Small radar sensors were also placed around about 20 of the bins in order to achieve better granularity of the data, e.g.

The Internet of the trash can

Dublin continues to operate its trash cans and is exploring their use as a platform for small cell devices to densify networks and pave the way for 5G.

This is part of the city's wider efforts to improve connectivity in the city, including the creation of a new dedicated telecommunications department, as the pandemic has highlighted the importance of internet access to work, education and social connections around the world.

Dublin chairs the Connected City Infrastructure program as part of the Telecom Infra Project (TIP), which brings together companies like Cellnex, Three Mobile, Siklu, Schréder and Ligman, and Bigbelly to develop a standardized approach that enables radio and Wi-Fi Devices that can be easily integrated into existing and new street infrastructures such as street lights, smart masts, trash cans and more.

The initiative aims to help cities make the provision of telecommunications services easier and faster for operators. Expanding the market and scale for infrastructure and equipment providers; and reduce visual clutter by increasing the number of small cells.

Vishal Mathur, Global Head of Engagement for the Telecom Infra Project, told Cities Today that TIP is working with a growing number of cities alongside traditional telecommunications industry players and startups.

He said: “The idea is that by introducing open interfaces and disaggregating networks, you bring the hardware down to the lowest common denominator to achieve economies of scale and hardware – radio units, WLAN access points – and then” software “so much intelligence as required.

“That drives competition and lowers the entry barriers for new players. We're breaking these lock-ins [between buyers and providers] and we're changing the way networks are invested in the future. “

Business models

The TIP initiative also follows the adoption of new specifications by the European Commission on the physical and technical properties of small cell devices and recommends that antennas that comply with these guidelines be exempted from building permit requirements.

“The new small cells (antennas) are less visible (either fully integrated and invisible to the general public or, if visible, take a maximum of 30 liters).”

Solutions developed as part of the Connected City Infrastructure project will be validated in the Smart Smartlands testbed in Dublin to expand across the city. This will culminate in a blueprint that other cities and stakeholders can adopt on the operational and business models for delivering small cells on road goods.

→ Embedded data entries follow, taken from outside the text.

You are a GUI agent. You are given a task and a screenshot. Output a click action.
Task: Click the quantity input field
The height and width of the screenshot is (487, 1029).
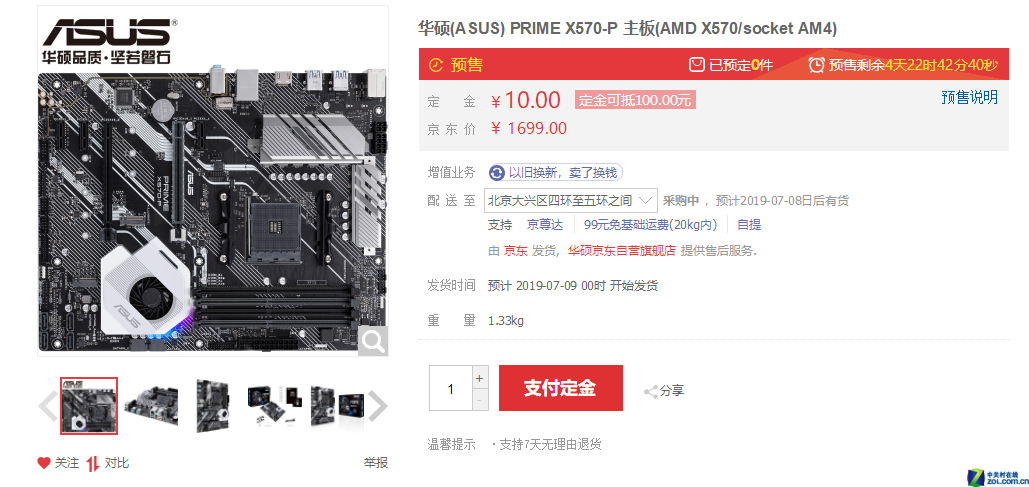pos(450,389)
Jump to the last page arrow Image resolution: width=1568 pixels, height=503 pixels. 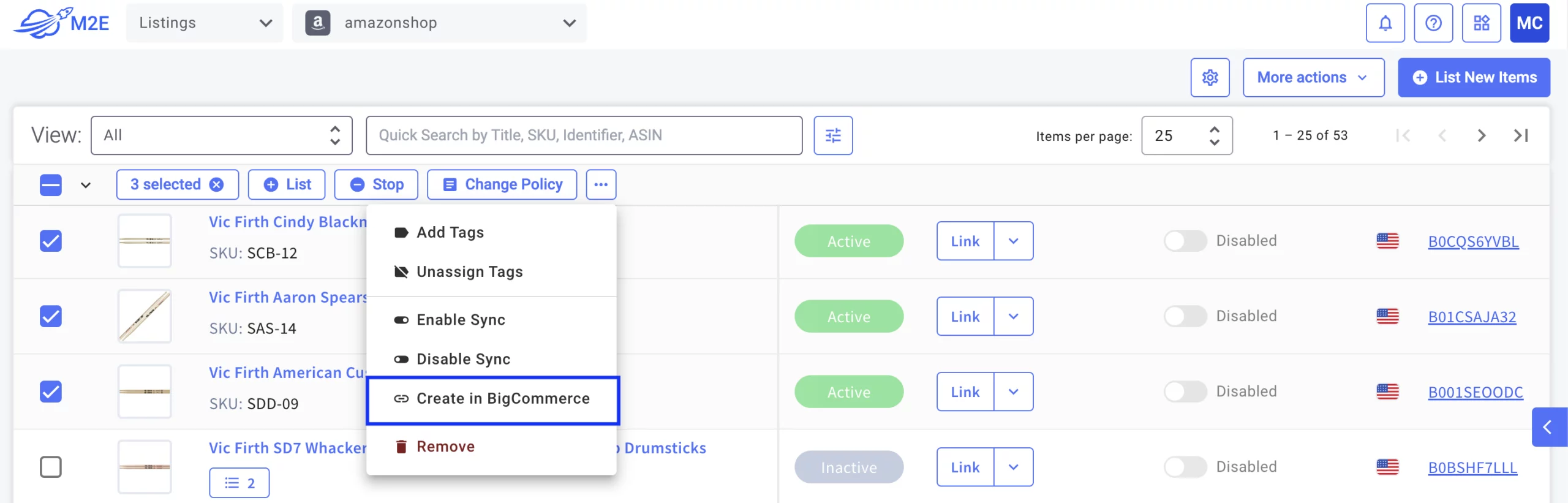[1521, 135]
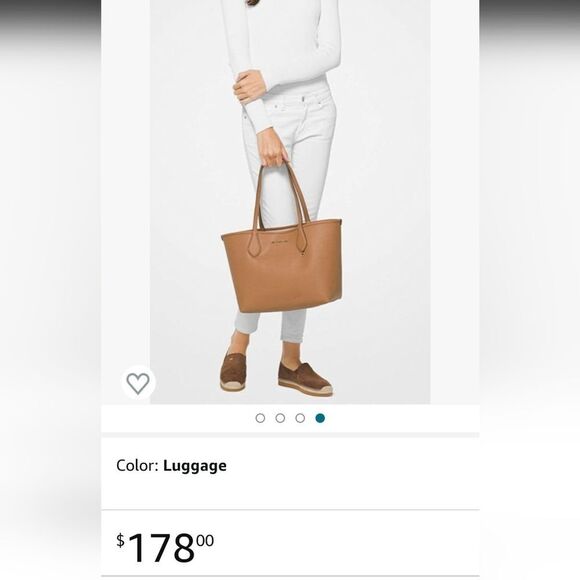Click the dollar sign beside the price
Image resolution: width=580 pixels, height=580 pixels.
[121, 540]
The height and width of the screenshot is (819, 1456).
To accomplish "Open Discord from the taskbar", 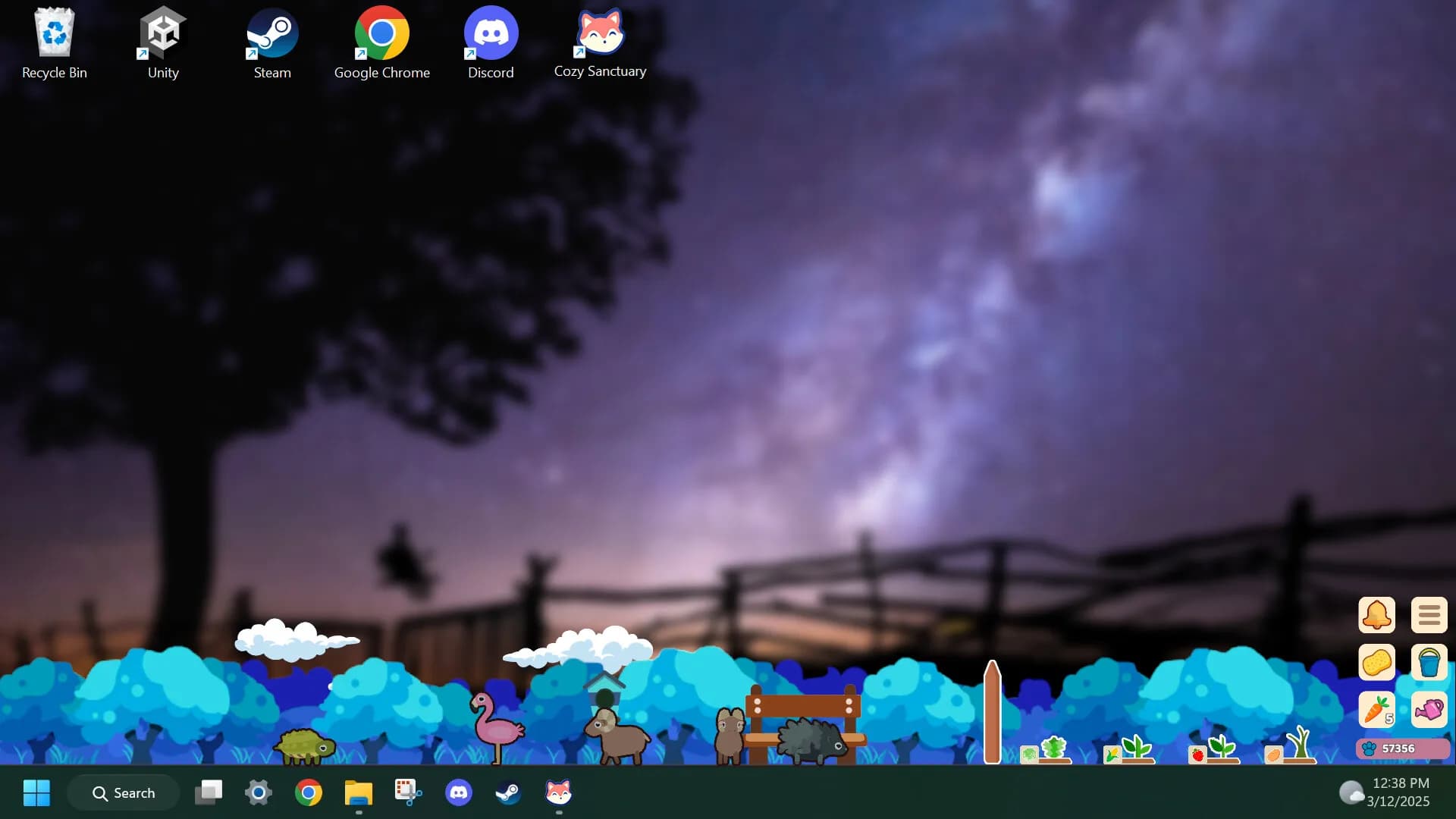I will [x=458, y=793].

Mathur found that operating models can vary based on the location and availability of the assets.

He said, “If Dublin can develop a digital map of all of its assets, street furniture and locations etc and see which ones have fiber and power, where the street lights are etc, it is a massive strategic advantage that they can take advantage of quickly to procure services, or to bring attendees to the table with connectivity, small cell solutions, or street furniture solutions.

“What we are setting out is the framework.”

Dublin has now also set up its own telecommunications unit to optimize access, accelerate rollout and attract private investment. It works with the City of Glasgow, which recently set up a similar department.

The team will act as a single point of contact for telecommunications issues and asset management. You create a data catalog and define the legal framework for the provision and use of the infrastructure.

“The reaction from operators in the industry is that they are absolutely thrilled,” said Cudden. “In the past, they may not have looked at the city because it was difficult to work across silos and with different property owners.”